In the entries below, count the lines that hold the string "Viewport" and state only that count.

-=-=-=-=-

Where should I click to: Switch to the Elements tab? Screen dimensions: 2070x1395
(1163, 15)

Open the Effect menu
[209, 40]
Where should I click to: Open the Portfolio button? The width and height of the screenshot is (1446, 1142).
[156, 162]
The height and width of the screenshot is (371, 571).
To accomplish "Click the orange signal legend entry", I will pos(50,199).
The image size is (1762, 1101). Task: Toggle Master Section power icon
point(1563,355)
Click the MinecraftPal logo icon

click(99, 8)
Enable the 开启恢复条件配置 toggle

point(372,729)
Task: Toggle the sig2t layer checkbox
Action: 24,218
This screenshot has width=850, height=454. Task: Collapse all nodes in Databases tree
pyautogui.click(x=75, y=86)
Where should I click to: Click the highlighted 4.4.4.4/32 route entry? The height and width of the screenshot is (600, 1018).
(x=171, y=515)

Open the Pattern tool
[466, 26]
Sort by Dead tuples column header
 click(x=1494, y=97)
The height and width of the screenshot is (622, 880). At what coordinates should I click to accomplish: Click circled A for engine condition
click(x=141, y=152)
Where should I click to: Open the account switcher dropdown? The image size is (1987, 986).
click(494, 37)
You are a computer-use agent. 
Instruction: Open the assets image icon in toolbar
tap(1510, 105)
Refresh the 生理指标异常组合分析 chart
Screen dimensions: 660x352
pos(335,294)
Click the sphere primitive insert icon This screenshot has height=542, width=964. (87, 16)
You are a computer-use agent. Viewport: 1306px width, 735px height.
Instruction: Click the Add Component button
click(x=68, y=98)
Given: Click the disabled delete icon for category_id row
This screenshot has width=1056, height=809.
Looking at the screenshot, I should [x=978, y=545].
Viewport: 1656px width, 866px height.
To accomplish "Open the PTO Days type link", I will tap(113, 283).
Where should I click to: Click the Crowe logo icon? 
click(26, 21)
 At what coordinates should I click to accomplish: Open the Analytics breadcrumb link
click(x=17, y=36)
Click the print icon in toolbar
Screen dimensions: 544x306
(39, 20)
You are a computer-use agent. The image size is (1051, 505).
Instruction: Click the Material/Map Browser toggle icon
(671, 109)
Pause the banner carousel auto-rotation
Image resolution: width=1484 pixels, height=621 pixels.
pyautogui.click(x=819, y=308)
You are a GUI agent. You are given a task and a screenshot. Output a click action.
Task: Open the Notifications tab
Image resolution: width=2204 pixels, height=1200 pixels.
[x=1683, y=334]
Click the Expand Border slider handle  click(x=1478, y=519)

-=-=-=-=-

> **Solved problem**
2